C'est le cas ici, en la personne de McIvers (interprété par le très fordien Ward Bond ; d'ailleurs, plusieurs seconds rôles de Johnny Guitare ont été attribués à des acteurs fordiens, puisqu'on y retrouve aussi John Carradine), personnage tellement puissant qu'il peut se permettre d'imposer des lois de son invention lorsque ça l'arrange. Ici, le voilà qui improvise une loi uniquement dans le but de faire fermer le saloon de Vienna (Joan Crawford, pour qui le film fut fait), et de l'expulser d'un lieu qu'elle a pourtant la liberté d'habiter.
C'est là que certains critiques ont pu voir une attaque à peine masquée contre le MacCarthysme qui sévissait à l'époque.

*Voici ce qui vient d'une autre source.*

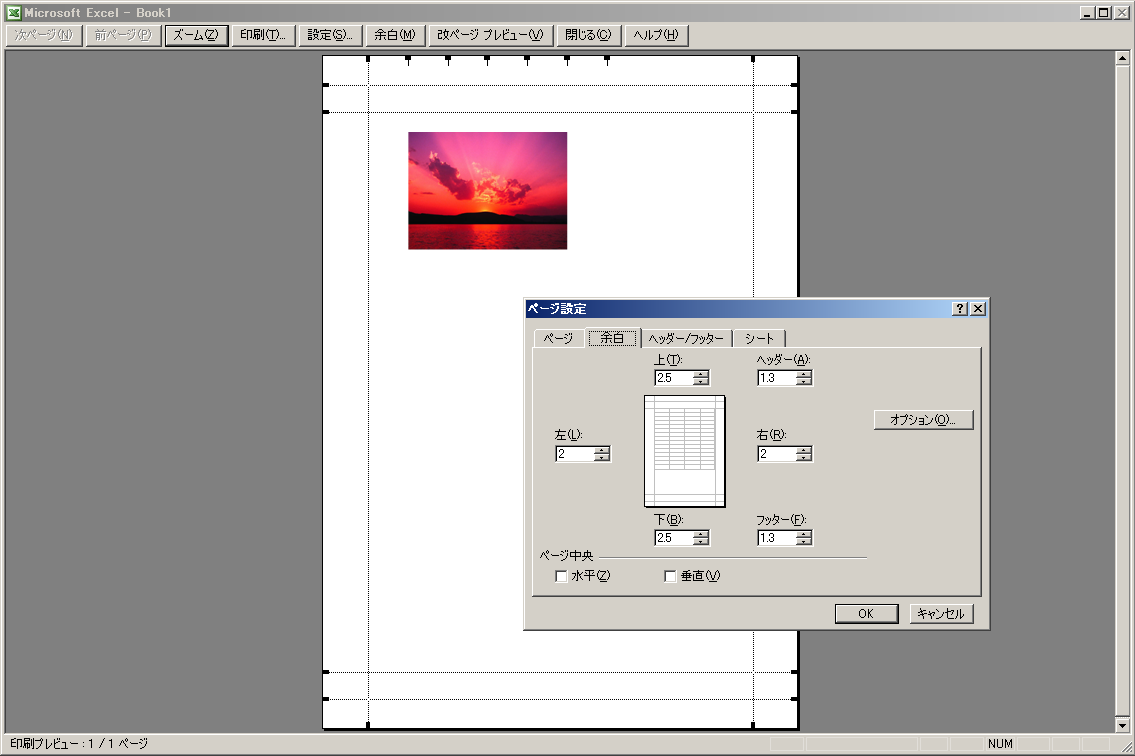Click the 余白 (Margins) toolbar button

(394, 35)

Pourquoi pas : inventer des lois pour expulser ceux qui ne nous plaisent pas, jeter en pâture à une foule déchaînée les personnes dont on veut se débarrasser, ça ressemble pas mal à la chasse aux sorcières (à n'importe quelle chasse aux sorcières, quelle que soit l'époque, d'ailleurs). Et si c'est le cas, le choix de Ward Bond pour tenir ce rôle est assez bien vu, l'acteur faisant partie d'une ligue d'extrême droite particulièrement virulente dans sa volonté de « purifier Hollywood ».


Là où la personnalité de Nicholas Ray s'immisce, c'est d'abord dans la volonté manifeste de jouer avec ces codes. Il suffit de voir la scène d'ouverture : nous suivons un personnage, il est témoin d'une attaque de diligence. Que fait-il ? Va-t-il courir au secours de la veuve et de l'orphelin ? Que nenni ! Il reste bien gentiment sur son cheval et observe tout cela de loin, en sécurité.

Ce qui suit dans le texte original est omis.